Online classified advertisements website 58.com; Sina Corporation, the operator of social media platform Weibo; and Ruhnn Holding, which uses “key opinion leaders”, or online influencers, to market brands in China, are among the companies that have decided to go private in transactions with private equity firms or their founders since June of last year.
The rush by some Chinese companies to consider privatisation comes against the backdrop of heightened US-China tensions and threats of potential delistings of firms over potential ties to the Chinese military and a long-running accounting dispute between Washington and Beijing weighing on valuations.
It also follows a trying 18 months for the global economy with the coronavirus pandemic forcing local lockdowns and changing consumer and business behaviours.
51job.com share price (US$)
Another reason is low valuations.
“It’s usually a valuation question,” said Marcia Ellis, global chair of private equity group at law firm Morrison & Foerster. “A lot of the China-related companies that are listed in the US suffer a sort of China discount, for various reasons.
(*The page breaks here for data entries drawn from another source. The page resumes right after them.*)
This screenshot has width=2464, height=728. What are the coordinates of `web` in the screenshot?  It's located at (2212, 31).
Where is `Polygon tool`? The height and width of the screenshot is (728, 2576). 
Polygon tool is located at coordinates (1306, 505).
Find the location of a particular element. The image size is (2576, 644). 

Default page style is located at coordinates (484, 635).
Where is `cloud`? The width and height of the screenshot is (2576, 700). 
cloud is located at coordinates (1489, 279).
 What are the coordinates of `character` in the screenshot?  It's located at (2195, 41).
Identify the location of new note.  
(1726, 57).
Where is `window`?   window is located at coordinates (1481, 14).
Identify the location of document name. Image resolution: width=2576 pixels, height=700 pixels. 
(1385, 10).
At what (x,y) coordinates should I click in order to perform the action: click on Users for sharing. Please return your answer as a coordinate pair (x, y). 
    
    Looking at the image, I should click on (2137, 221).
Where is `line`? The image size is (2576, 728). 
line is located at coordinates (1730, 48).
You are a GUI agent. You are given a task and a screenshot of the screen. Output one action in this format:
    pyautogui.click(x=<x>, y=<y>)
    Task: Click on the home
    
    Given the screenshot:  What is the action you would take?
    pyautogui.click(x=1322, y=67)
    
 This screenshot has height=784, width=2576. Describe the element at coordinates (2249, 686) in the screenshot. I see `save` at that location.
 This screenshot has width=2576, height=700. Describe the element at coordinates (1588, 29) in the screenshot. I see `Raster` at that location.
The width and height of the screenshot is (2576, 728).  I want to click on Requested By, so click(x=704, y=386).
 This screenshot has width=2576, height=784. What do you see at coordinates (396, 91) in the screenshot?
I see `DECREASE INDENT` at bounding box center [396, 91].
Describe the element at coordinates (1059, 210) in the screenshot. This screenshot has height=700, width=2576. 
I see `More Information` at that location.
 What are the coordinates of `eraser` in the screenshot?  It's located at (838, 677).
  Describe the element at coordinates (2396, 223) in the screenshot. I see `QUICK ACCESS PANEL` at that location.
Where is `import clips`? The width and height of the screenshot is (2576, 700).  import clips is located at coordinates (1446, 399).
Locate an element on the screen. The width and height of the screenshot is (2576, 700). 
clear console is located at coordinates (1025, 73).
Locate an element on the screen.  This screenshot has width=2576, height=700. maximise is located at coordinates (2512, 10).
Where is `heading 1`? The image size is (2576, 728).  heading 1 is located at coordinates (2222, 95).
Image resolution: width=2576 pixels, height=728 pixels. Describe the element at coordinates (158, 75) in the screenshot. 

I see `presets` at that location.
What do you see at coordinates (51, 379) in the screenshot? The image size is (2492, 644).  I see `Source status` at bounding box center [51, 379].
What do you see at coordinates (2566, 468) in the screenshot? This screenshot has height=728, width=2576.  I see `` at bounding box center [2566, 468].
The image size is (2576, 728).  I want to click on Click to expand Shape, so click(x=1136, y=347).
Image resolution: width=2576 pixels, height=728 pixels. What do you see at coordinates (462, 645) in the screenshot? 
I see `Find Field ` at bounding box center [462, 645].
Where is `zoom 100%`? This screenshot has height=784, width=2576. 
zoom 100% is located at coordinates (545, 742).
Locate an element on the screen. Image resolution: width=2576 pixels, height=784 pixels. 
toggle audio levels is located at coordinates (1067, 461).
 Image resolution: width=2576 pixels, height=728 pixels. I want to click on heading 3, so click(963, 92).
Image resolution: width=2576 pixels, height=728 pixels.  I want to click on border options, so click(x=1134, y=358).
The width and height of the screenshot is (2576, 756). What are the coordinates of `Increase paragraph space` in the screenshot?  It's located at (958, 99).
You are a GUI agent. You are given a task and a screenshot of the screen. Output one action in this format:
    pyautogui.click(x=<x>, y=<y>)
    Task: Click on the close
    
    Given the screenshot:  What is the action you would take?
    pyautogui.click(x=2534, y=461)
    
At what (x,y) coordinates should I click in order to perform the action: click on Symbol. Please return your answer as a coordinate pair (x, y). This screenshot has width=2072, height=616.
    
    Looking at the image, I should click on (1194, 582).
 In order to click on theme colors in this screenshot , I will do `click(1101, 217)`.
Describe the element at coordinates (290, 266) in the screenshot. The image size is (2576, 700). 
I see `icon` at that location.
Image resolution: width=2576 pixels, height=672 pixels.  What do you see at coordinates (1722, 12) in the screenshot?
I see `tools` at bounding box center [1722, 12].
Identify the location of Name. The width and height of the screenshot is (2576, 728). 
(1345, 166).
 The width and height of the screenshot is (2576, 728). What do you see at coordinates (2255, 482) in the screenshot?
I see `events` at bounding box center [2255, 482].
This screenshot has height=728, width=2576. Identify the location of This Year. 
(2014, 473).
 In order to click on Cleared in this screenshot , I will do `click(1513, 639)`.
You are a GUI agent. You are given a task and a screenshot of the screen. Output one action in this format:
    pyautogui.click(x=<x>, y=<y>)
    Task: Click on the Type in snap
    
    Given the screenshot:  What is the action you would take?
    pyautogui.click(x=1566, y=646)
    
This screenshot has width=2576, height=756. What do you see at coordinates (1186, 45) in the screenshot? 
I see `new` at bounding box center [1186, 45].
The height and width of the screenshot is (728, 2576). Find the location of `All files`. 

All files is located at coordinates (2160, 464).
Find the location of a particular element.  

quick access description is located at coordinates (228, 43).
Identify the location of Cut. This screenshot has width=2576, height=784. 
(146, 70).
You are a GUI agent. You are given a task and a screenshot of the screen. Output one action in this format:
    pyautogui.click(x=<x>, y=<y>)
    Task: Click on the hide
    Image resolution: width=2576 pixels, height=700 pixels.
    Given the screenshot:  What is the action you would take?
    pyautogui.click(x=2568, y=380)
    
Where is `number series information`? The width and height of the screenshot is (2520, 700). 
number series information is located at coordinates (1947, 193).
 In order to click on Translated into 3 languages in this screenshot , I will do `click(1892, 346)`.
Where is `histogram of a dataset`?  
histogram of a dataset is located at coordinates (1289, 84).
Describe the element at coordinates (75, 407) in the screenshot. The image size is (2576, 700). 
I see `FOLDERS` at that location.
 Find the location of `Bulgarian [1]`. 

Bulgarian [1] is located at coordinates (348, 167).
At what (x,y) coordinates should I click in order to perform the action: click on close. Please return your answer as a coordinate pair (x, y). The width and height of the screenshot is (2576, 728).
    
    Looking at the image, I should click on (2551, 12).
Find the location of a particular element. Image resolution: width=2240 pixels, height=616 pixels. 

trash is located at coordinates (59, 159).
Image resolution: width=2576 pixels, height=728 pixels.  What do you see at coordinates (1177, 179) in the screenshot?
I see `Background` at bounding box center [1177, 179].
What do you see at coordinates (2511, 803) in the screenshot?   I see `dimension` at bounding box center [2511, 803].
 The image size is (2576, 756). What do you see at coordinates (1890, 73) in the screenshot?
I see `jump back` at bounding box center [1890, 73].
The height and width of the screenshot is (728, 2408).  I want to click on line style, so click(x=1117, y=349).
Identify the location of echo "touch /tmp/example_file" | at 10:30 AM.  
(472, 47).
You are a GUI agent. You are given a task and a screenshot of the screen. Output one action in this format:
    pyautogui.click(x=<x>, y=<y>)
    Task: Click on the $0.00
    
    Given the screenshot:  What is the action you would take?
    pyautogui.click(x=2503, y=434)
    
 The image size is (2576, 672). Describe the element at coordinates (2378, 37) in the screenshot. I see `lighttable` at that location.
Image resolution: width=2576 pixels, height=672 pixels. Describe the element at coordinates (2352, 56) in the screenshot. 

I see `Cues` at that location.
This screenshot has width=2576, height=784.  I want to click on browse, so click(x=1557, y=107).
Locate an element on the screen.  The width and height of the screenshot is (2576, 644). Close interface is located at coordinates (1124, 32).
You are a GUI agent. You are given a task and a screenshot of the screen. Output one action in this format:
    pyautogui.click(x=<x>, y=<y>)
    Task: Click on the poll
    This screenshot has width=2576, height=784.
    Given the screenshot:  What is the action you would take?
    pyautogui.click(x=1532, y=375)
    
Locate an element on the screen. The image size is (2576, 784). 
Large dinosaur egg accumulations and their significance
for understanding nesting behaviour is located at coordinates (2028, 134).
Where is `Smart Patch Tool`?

I think a lot of these people think if their company were listed in Hong Kong or in China they would have a much higher valuation.”
The privatisation push also comes as private equity firms are seeking to deploy more money in Asia.
Asia-Pacific based private equity firms, such as DCP, were sitting on a record US$446 billion in dry powder as of April and the industry’s assets under management is expected to top US$6 trillion by 2025, according to data provider Preqin.
“Asia-Pacific has been an engine driving global growth for more than a decade now and is in the middle of a historic transformation,” Mark O’Hare, Preqin’s founder and CEO, said. “Investor demand to access this fast-growing and diverse region remains robust, while structural challenges to deploy capital are easing.”
However, the US capital market – and its vast investor base – remains appealing to many Chinese firms seeking a higher profile globally or necessary cash to expand.
Didi Chuxing, China’s biggest ride-hailing platform; Full Truck Alliance, a Chinese service similar to Uber Technologies for freight shipping; and Chinese online grocery platforms, Missfresh and Dingdong Maicai, are among a slew of Chinese technology pursuing US initial public offerings.
For some companies, the calculus may come down to shrinking stock prices, low trading volumes and the potential from a more receptive audience with a later listing closer to home.
In a surprise announcement two years ago, Semiconductor Manufacturing International Corporation, China’s biggest chip maker, said it planned to delist from the New York Stock Exchange, citing low trading volumes and high listing costs after 15 years of being publicly traded in the US. The move came as the US-China trade war targeted the technology sector.
The company’s shares soared more than 200 per cent in its first day of trading last July when it debuted on Shanghai’s technology-focused Star Market, but have come back to earth in recent months.